__INPUT FOR THIS TASK__:
====

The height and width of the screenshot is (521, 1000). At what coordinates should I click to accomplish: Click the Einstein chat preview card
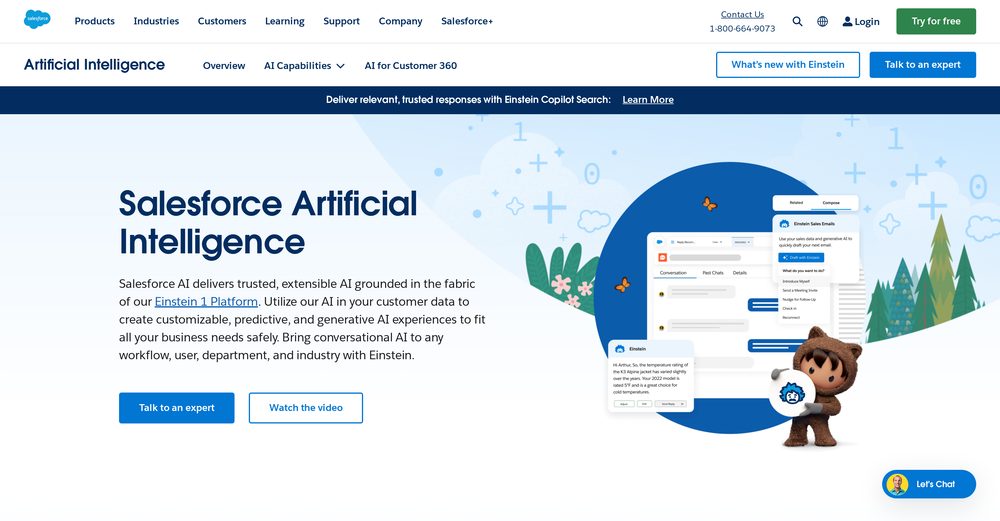tap(650, 375)
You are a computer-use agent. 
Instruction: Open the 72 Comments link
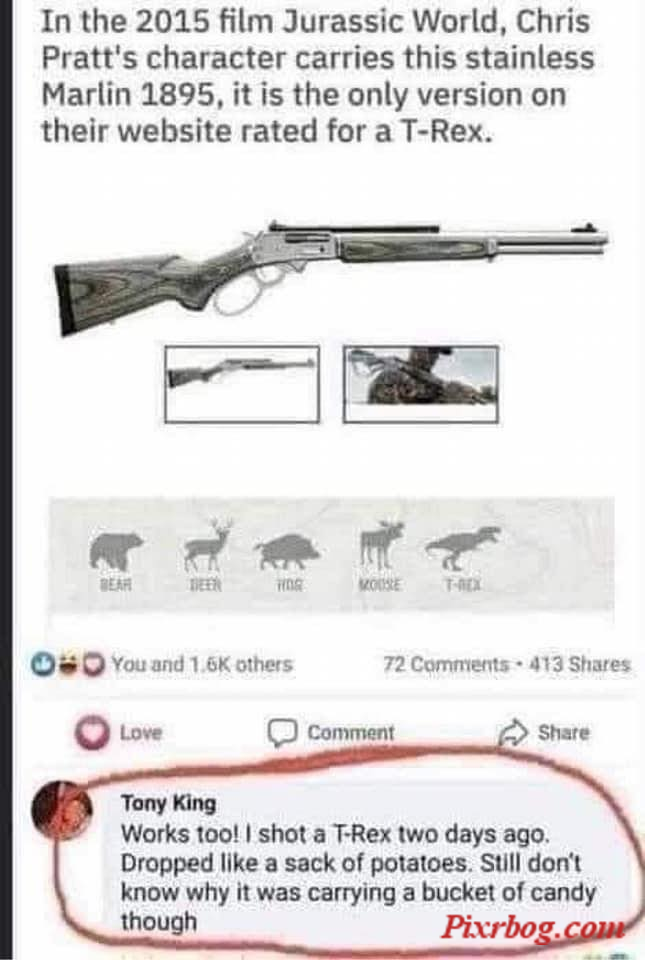coord(446,664)
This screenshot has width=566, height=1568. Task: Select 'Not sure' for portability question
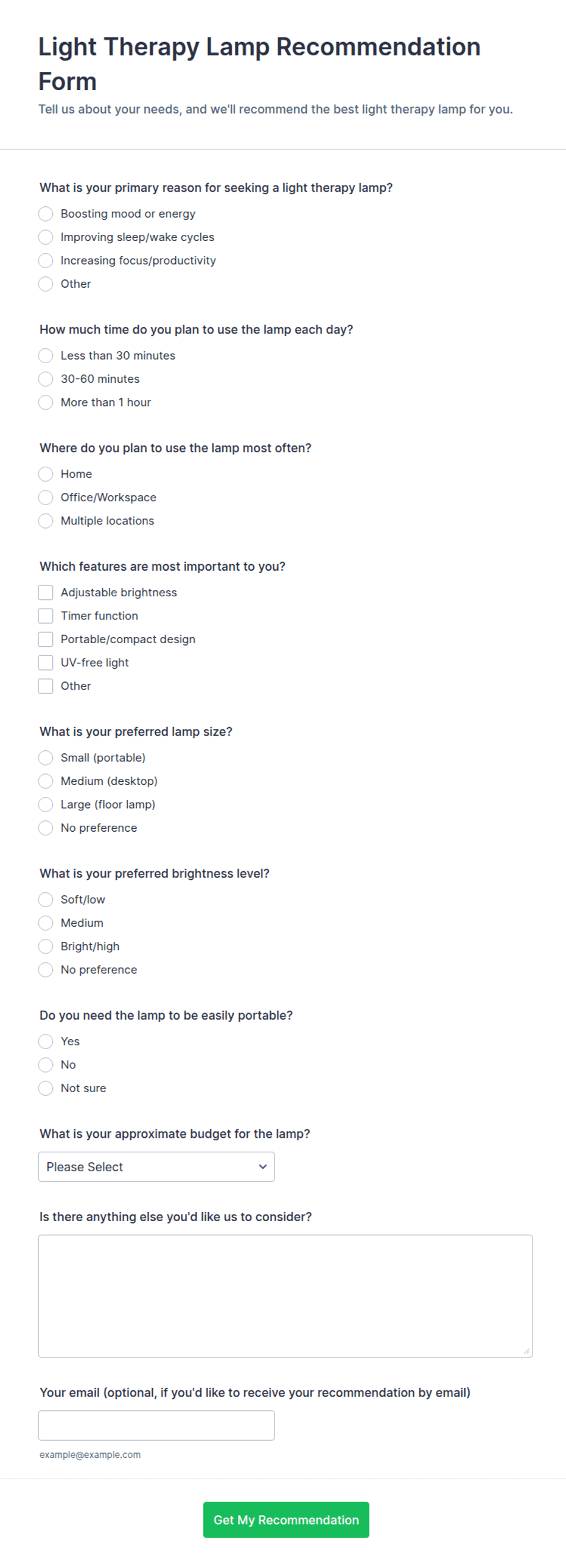point(46,1088)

====

__TASK BRIEF__:
Return each of the items above word for word, without the pictures.

__ANSWER TO THE TASK__:
The height and width of the screenshot is (521, 1000). At what coordinates should I click to accomplish: Click the Einstein chat preview card
tap(650, 375)
You are a computer-use agent. 
Instruction: Open the 72 Comments link
coord(446,664)
This screenshot has width=566, height=1568. Task: Select 'Not sure' for portability question
point(46,1088)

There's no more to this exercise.